Mein Zeiss-Conquest-HD-Fernglas habe ich ja immer dabei, auch wenn es 675g wiegt. Ich bin ein Augenmensch und hole mir sehr gerne die Landschaft ganz nah vors Auge. Und manchmal findet man damit auch die nächste Wegmarkierung, wenn sie fürs bloße Auge zu unscheinbar ist. Nur: Dieses Mal habe ich wirklich daran gezweifelt. In den Alpen gibt es immer irgendwas zu entdecken, sei’s eine ferne Gletscherspalte, ein Trupp Wanderer oder das Dorf im Tal. Dort oben in Norwegen bist du den ganzen Tag durch Felsen gelaufen, Felsberge bis zum Horizont, und abends hättest du dir erneut die Felsen anschauen können, durch die du schon den ganzen Tag gewandert bist. Mehr gab’s meistens nicht zu sehen. Fantastisch, fast schon surreal, aber irgendwie zu eintönig fürs Fernglas. Egal!

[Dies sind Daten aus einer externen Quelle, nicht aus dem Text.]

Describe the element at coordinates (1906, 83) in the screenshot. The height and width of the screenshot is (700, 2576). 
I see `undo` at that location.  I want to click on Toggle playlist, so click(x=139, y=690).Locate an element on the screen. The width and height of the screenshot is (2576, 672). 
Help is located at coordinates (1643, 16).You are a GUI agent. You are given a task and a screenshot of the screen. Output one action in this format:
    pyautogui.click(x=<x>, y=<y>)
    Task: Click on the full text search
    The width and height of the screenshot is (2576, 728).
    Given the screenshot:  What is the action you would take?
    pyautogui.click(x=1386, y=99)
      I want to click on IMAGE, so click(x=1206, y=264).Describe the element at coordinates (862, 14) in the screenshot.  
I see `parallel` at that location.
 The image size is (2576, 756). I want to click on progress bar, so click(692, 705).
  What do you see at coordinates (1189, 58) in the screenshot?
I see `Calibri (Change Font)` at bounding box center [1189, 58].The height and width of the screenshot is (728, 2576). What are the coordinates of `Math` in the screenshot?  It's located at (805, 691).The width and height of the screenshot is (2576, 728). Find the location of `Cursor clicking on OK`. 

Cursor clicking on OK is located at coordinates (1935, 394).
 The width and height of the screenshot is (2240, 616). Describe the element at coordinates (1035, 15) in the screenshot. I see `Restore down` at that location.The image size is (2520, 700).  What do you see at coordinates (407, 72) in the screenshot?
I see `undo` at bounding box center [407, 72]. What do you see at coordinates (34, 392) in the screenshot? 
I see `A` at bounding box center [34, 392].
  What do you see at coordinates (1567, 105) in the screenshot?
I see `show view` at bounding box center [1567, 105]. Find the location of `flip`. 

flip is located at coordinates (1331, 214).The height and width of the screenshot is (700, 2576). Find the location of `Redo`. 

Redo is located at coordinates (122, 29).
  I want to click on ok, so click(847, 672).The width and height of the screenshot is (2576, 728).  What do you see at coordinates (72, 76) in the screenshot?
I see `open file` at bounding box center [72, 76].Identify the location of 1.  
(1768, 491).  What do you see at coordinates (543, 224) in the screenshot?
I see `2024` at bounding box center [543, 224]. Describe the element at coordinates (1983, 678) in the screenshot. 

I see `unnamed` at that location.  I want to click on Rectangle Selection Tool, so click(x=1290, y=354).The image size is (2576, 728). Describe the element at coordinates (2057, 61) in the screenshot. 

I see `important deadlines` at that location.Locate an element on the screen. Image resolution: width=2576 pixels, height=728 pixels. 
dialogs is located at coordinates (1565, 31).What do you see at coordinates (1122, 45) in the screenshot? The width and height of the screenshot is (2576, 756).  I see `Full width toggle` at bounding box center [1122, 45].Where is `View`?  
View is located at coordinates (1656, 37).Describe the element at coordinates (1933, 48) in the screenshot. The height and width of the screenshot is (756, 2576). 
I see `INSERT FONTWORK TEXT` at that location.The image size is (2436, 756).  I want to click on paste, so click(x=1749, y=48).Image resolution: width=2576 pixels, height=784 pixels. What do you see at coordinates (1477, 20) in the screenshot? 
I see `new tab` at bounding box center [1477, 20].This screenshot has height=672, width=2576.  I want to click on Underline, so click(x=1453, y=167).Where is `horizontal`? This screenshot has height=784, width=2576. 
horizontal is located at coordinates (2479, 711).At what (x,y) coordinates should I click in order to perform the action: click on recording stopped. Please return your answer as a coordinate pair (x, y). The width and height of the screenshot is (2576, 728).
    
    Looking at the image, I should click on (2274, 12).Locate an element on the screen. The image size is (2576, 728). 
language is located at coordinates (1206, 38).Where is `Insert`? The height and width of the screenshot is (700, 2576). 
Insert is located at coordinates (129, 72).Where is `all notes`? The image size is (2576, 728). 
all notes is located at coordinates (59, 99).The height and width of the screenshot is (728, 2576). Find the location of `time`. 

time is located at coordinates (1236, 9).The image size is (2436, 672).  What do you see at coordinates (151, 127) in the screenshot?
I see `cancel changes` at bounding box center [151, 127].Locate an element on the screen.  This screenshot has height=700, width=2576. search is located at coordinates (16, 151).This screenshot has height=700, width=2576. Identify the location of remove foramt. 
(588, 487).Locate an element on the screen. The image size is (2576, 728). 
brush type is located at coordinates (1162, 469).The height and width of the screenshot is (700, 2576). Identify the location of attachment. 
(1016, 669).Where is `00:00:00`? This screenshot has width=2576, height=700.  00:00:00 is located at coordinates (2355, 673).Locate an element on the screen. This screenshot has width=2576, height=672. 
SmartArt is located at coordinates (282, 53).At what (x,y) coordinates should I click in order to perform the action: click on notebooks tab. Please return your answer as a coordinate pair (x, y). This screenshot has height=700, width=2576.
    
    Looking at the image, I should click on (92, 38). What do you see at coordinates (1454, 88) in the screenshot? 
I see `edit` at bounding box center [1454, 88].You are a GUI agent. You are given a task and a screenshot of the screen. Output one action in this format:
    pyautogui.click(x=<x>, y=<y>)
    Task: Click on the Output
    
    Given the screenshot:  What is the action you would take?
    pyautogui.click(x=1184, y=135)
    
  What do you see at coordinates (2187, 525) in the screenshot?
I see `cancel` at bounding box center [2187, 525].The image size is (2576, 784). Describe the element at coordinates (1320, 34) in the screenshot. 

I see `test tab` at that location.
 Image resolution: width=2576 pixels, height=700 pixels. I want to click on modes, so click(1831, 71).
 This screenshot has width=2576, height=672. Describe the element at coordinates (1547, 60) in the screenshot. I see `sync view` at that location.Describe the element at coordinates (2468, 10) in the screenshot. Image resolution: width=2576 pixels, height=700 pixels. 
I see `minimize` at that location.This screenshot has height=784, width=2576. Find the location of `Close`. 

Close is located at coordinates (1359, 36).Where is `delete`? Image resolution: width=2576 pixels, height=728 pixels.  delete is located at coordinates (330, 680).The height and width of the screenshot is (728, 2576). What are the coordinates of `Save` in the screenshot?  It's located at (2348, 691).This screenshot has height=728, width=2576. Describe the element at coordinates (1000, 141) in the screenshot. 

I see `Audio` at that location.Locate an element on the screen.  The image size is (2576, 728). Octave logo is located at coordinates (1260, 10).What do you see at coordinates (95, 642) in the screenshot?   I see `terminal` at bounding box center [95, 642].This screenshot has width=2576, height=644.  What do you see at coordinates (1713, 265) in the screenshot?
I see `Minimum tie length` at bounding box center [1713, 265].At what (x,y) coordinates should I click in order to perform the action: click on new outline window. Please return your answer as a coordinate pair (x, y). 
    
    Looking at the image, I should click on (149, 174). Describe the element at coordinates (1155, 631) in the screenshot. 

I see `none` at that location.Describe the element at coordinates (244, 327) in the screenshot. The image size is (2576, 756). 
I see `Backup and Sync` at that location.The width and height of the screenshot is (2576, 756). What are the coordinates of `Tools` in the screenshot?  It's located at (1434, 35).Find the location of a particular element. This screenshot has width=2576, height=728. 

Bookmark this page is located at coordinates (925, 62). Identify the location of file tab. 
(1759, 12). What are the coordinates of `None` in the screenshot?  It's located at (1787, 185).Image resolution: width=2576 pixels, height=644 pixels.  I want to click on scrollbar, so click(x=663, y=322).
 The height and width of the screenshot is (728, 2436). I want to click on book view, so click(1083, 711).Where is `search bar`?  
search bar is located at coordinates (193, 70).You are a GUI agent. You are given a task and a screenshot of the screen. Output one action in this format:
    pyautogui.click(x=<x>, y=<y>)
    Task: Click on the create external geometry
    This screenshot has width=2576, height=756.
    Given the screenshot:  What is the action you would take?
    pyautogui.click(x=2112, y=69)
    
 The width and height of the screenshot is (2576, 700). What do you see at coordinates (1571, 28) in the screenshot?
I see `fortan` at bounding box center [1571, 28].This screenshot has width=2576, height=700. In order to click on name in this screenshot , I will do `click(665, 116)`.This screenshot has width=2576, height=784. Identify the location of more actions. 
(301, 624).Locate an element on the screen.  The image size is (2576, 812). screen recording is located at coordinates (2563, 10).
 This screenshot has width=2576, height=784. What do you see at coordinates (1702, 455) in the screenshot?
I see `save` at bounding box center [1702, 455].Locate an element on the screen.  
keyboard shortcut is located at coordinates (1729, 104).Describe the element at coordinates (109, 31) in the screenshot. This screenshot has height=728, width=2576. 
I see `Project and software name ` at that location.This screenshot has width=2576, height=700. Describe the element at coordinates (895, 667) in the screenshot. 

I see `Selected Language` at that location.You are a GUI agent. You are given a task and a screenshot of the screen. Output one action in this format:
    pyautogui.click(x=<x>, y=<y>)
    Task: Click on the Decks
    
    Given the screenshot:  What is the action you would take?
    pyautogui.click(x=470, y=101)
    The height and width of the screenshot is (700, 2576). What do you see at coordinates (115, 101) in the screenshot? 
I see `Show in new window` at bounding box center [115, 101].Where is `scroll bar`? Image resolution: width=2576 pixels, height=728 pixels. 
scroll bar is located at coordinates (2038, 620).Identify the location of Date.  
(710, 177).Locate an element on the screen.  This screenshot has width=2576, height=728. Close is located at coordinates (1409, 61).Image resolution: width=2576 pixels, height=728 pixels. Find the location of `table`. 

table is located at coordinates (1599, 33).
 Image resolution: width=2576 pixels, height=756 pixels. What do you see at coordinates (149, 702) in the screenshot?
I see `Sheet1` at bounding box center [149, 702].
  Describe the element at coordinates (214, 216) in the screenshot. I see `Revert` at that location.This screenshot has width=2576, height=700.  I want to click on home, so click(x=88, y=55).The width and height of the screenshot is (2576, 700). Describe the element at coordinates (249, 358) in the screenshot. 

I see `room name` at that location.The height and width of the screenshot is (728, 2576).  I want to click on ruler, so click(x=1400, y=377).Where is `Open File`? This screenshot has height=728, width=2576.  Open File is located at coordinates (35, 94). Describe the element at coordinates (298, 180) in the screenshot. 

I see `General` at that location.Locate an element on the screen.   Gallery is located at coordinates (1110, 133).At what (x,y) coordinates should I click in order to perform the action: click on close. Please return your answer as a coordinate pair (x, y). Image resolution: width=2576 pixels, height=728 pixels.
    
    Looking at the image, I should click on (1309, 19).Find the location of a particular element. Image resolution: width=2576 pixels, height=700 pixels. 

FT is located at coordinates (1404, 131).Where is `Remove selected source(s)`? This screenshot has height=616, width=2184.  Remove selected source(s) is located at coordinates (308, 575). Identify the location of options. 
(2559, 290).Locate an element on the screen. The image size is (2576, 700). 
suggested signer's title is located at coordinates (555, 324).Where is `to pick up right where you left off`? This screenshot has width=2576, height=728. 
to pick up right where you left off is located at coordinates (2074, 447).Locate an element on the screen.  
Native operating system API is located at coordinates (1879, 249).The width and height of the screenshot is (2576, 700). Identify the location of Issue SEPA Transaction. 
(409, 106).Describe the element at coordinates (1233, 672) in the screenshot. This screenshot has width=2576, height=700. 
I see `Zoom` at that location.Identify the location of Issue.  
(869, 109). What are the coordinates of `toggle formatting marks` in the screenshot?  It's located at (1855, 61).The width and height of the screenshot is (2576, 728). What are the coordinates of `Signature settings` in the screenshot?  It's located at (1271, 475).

Kleinkram: Leicht, aber (meistens) nützlich

Irgendwann unterwegs hatte ich das angenehme Gefühl, dass ich genau die richtige Menge von nützlichem Kleinkram dabei hatte. Eigentlich war ich für alle Situationen perfekt gewappnet — aber ohne mich daran zu Tode zu schleppen. Vieles von dem Zeug wiegt kaum was, erweist sich aber irgendwann als sehr nützlich:

  • Reserve-Heringe und -Schnüre fürs Zelt: Auch bei Sturm gut aufgestellt.
  • Pflaster, Mückenschutz, Sonnencreme, Wundsalbe: Brauchte ich alles.
  • Stirnlampe: Hab ich nicht gebraucht, wiegt aber auch nur 50g und gibt einem Sicherheit.
  • Gamaschen, Barfußschuhe: Variabel ausgrüstet für verschiedene Typen von Flußdurchquerungen — mal eine Furt durchwaten, mal über überspülte Felsbrocken hüpfen.
  • In-Ear-Kopfhörer Shure SE 112: Wie schön, zwischendurch mal etwas Musik hören zu können — bei nur 18g!
  • PET-Flasche und 10l-Wasserbeutel: So konnte ich auch mal da zelten, wo nicht unmittelbar ein Bach entlangfließt.
  • Sonnenbrille: Trag ich ungern, auf den Schneefeldern aber sehr augenschonend.
  • Mückennetz für den Kopf: Na gut, da war die Anti-Mücken-Lotion praktischer, da kommt einfach keine Mücke in deine Nähe. Wiegt aber auch fast nichts.
  • Sonnenhut: Sehr leicht und unglaublich angenehm zu tragen. Hat mich wirklich an mehreren Tagen in größerer Höhe vor einem Sonnenstich bewahrt und auch meine (großen) Ohren gut beschirmt.
  • Kosmetik: Von allem nur die Probierpackungen aus der Drogerie, z.B. bei Zahnpasta. Das reicht von der Menge her vollkommen. Und so hatte ich sogar ein Deo-Spray dabei! Völlig überflüssig, hat mir aber doch gelegentlich ein Feiertagsgefühl vermittelt.
  • Sehr leichte Unterziehhandschuhe: Wärmen bei Regen. Dieses Paar hatte ich im Angebot für unter 10 Euro gekauft, sie haben sich in Kombination mit den Wanderstecken blitzschnell aufgelöst — Nähte offen und durchgerieben. Nächstes Mal kauf ich was Vernünftiges.
  • Ultraleichte und wasserdichte Packbeutel in verschiedenen Größen: Hilfreich beim Packen, beim Herumwühlen im Rucksack und auch bei Regen, vor allem, wenn der eigentliche Regenüberzug für den Rucksack inzwischen alles Wasser einfach durchlässt. :-(
  • Nadel und Faden: Das i-Tüpfelchen auf einer verantwortungsvollen Vorbereitung. Damit hätte ich alles flicken können. War aber nicht nötig.

Zusammen kam mein Rucksack auf ein Basisgewicht ohne Essen von 12-13kg, konkret unterwegs waren es dann mit Essen und der Flasche mit einem Liter Wasser (oder angemischtem Zitronentee) etwa 16–17kg. Für manche ist das richtig viel, aber ich fand das gut. Das war angenehm ohne Qual zu tragen, und ich hatte wirklich alles dabei, was ich auf so einer langen Tour brauchen würde. Ich konnte es mir ohne Entbehrungen richtig gut gehen lassen. Am Abend habe ich bewusst meinen Körper gepflegt, auf warme Kleidung, gutes Essen, ein gemütliches Lager geachtet, so dass ich trotz all der Anstrengung des Gehens immer fit geblieben bin.